As we learn in a later chapter, Mo’s furious scribbling leads to a “moral” computer, a thinking, law-abiding, independent entity that eventually names itself the Zookeeper. Able to transfer itself into any satellite or computer system, the Zookeeper takes the nuclear weapons systems of the United States and its antagonists off-line at a crucial moment, neatly averting World War III. But even this seemingly omnipotent machine must learn its limitations. “I believed I could do much,” explains the Zookeeper, “I stabilized stock markets; but economic surplus was used to fuel arms races. I provided alternative energy solutions; but the researchers sold them to oil cartels who sit on them. I froze nuclear weapons systems; but war multiplied, waged with machine guns, scythes and pickaxes.” Having taken the place typically assigned to God in human cosmology, the Zookeeper now must decide what sort of god it wants to be: the watchmaker or the puppet master.

To complement its heady themes, “Ghostwritten” is also elegantly composed, gracefully plotted and full of humor. Mitchell, an English expatriate who teaches in Japan, tucks in at least one nod to Borges (with a sly allusion to his meta-fiction “Borges and I”) and others to Nabokov and Paul Auster (one character has a band called “The Music of Chance”).

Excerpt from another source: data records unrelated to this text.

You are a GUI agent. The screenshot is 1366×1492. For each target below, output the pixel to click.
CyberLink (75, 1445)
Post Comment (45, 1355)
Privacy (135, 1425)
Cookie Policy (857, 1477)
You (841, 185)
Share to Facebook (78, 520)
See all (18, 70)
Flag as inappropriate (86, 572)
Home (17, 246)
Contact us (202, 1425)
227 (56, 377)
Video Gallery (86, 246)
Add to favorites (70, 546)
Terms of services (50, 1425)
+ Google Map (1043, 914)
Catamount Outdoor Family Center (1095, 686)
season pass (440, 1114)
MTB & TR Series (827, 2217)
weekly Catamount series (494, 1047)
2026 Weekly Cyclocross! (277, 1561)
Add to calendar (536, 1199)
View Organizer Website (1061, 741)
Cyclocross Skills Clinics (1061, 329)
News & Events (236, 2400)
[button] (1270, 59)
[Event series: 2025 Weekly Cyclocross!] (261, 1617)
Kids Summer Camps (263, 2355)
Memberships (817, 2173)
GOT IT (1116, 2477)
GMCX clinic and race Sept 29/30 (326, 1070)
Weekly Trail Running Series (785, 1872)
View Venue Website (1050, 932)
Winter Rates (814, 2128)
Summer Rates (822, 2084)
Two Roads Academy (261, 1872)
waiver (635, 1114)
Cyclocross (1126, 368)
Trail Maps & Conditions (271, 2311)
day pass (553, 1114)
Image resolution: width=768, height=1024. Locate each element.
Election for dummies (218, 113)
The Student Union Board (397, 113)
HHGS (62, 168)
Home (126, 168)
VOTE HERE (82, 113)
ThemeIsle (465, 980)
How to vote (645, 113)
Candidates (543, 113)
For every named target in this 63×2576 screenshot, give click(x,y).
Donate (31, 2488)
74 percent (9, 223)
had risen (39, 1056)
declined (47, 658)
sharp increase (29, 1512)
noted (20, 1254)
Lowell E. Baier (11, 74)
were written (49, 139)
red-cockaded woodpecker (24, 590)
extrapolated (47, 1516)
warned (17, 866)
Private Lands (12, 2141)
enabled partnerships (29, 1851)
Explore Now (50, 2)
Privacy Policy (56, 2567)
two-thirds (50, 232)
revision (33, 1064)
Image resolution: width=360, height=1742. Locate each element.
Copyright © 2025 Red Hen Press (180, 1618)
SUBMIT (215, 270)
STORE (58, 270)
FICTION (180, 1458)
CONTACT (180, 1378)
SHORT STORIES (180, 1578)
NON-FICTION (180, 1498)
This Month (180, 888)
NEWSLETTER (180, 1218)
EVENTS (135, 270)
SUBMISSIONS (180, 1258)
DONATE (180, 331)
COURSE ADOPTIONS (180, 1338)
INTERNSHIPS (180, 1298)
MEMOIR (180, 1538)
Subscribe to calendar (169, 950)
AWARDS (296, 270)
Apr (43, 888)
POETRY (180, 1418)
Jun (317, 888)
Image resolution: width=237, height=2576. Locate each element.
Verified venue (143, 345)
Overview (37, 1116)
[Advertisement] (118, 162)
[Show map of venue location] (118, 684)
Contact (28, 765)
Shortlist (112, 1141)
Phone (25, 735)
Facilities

There is even a passing character, a writer named Luisa Rey, who recalls Mitchell’s epigraph, from Thornton Wilder’s “The Bridge of San Luis Rey,” on the roles people think God adopts in the lives of his lowly creatures: “Some say that we shall never know, and that to the gods we are like the flies that the boys kill on a summer day, and some say, on the contrary, that the very sparrows do not lose a feather that has not been brushed away by the finger of God.”

The action of “Ghostwritten” moves from Asia to Europe to America with the ease of so many new technologies. Yet it is less the “21st century novel” that some critics have found it than a revival of the 19th century tradition, recalling Tolstoy and Dostoevsky in its emotional scope and its ambitions. Like the great Russians, Mitchell makes us feel that more is at stake than individual lives, although it’s by individual lives that pain and loss are measured.